- The Washington Times - Friday, May 20, 2016

An American military intelligence team remains on the ground in Yemen, supporting the Arab coalition battling al Qaeda’s main faction in the country, amid an upswing in violence against the coalition and the country’s armed forces.

“We [still] have an operation that is going on in Yemen,” Pentagon spokesman Capt. Jeff Davis told reporters Friday, noting the team is still providing intelligence and battlefield support to military commanders from the United Arab Emirates and Saudi Arabia.

The Defense Department first acknowledged the team’s participation in the coalition’s offensive against the al Qaeda cell, known as al Qaeda in the Arabian Peninsula, or AQAP.

The U.S. military team played an integral role in the operation to retake the coastal town of Mukalla in Hadramawt province, located 400 miles southeast of the country’s capitol of Sana’a.

Providing intelligence support to Saudi and UAE commanders, the team also coordinated aerial surveillance operations and assisted local commanders in mission planning for the Mukalla offensive.

U.S. forces attached to the U.S.S. Boxer Amphibious Ready Group and elements of 13th Marine Expeditionary Unit were also anchored off the coast of Yemen, assisting in maritime security operations and coordinating casualty evacuations from Mukalla.
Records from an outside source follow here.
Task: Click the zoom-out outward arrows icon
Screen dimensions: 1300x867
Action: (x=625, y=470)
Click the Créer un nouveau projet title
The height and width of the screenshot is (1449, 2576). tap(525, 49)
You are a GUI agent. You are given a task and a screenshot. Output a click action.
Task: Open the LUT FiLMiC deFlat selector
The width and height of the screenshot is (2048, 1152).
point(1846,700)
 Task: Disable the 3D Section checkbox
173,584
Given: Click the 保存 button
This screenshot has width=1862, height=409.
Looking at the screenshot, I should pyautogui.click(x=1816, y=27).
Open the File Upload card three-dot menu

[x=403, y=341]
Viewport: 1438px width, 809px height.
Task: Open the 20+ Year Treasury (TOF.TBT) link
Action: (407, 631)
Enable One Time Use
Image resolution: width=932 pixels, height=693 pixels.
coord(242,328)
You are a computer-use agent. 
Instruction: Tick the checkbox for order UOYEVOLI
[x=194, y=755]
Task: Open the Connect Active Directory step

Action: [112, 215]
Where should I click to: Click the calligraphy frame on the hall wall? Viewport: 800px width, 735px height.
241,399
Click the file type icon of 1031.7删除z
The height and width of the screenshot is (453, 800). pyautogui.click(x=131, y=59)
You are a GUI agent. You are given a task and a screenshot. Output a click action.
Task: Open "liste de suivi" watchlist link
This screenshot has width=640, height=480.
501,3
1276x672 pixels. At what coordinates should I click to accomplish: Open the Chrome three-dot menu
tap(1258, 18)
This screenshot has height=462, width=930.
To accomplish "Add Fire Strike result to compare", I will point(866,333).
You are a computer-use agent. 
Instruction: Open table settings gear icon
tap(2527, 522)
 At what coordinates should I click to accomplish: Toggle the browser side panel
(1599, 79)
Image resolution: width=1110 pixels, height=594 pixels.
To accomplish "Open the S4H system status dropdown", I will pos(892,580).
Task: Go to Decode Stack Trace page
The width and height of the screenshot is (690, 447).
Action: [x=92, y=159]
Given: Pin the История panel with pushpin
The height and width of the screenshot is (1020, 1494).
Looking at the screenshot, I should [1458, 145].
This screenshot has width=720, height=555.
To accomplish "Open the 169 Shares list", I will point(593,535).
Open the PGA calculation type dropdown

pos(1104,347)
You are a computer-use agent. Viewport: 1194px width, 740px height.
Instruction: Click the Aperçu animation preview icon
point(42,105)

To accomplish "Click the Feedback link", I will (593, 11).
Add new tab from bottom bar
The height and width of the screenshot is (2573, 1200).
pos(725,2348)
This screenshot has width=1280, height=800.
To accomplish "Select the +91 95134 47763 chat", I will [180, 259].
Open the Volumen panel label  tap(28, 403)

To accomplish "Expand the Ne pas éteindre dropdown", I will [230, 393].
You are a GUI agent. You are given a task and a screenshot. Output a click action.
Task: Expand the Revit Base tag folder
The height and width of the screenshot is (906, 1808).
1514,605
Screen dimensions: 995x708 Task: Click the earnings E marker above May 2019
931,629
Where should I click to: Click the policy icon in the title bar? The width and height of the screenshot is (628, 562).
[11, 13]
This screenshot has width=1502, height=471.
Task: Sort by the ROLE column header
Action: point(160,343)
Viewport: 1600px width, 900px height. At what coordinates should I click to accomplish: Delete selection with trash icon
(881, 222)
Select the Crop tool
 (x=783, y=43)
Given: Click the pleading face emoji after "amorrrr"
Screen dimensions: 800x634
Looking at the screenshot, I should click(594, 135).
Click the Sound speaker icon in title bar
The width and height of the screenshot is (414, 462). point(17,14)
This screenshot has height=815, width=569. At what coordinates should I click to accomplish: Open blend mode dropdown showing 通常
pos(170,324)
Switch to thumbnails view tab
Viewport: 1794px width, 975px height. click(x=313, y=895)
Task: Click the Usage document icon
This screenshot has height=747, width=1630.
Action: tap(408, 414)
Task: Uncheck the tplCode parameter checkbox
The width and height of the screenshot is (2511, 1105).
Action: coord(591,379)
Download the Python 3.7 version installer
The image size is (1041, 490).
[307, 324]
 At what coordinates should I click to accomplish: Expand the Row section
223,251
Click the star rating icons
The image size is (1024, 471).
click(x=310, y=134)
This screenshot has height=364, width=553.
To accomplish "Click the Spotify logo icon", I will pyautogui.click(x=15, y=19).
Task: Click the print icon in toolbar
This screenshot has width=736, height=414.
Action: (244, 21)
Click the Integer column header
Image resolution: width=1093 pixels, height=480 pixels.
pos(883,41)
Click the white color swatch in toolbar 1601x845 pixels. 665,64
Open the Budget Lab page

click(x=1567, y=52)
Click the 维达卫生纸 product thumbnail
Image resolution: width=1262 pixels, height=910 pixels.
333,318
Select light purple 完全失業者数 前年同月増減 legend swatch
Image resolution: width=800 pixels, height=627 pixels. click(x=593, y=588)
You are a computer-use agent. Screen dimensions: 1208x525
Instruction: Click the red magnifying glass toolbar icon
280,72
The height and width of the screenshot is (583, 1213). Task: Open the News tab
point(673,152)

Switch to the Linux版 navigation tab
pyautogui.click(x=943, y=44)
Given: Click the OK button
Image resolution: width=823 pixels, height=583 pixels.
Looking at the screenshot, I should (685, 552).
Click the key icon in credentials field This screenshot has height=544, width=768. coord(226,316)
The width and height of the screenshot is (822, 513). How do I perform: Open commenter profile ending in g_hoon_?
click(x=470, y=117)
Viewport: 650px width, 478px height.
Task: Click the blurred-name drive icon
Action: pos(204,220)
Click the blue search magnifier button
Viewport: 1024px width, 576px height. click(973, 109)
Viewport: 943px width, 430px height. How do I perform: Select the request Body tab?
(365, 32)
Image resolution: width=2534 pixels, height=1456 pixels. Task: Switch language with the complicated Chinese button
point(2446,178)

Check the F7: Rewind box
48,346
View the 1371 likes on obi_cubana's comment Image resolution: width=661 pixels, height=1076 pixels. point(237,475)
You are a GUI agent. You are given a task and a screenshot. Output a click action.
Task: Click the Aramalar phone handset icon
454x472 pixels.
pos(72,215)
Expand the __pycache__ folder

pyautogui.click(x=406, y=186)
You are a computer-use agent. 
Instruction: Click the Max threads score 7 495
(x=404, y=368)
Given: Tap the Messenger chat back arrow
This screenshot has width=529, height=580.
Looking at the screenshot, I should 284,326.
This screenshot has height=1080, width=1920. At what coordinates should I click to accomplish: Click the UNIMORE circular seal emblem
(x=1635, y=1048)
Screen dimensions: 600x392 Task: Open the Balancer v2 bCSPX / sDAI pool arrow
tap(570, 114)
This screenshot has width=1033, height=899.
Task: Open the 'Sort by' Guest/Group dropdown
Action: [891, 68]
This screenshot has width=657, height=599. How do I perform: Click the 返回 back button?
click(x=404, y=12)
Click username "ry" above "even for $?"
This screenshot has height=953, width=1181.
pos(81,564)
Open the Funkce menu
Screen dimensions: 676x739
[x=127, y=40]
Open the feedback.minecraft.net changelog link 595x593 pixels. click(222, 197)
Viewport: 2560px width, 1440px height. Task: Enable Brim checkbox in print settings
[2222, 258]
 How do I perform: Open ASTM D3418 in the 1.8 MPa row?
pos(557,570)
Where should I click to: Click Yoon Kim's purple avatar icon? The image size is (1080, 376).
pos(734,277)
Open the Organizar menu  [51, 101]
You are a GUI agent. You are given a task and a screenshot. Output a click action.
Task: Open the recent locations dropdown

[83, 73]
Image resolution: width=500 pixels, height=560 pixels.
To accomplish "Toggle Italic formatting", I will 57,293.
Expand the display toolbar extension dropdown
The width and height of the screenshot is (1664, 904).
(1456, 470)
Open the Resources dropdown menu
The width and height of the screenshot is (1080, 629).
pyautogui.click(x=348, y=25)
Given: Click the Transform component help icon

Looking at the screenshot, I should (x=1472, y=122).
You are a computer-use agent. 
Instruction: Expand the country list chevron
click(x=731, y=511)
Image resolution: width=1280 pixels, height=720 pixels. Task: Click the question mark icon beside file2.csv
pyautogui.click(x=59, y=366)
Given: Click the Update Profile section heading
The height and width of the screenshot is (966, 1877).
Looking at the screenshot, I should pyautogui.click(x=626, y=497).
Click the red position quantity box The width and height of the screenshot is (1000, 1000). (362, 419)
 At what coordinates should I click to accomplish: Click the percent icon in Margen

At the time, Pentagon officials claimed the team would be on the ground on a temporary basis, until coalition forces could secure the port city and retake other AQAP positions within the group’s safe haven in southern Yemen.

But almost a month later, the American team remains deployed alongside their Arab counterparts, just as a series of bombings and attacks has left Yemeni forces in Mukalla reeling.

Last week, the Islamic State, also known as ISIS or ISIL, claimed credit for a massive suicide bombing in the city targeting a Yemeni police recruitment station there. The attack left 47 dead, mostly police recruits, and over 60 wounded.

A string of attacks and bombings against Yemeni military positions by Islamic State fighters in and around Mukalla left 15 troops dead. One of the attacks targeted the home of a senior provincial military commander.

Despite such attacks, Capt. Davis reiterated the U.S. intelligence team’s mission in Yemen remained temporary, and the team members would be rotating back to the United States soon.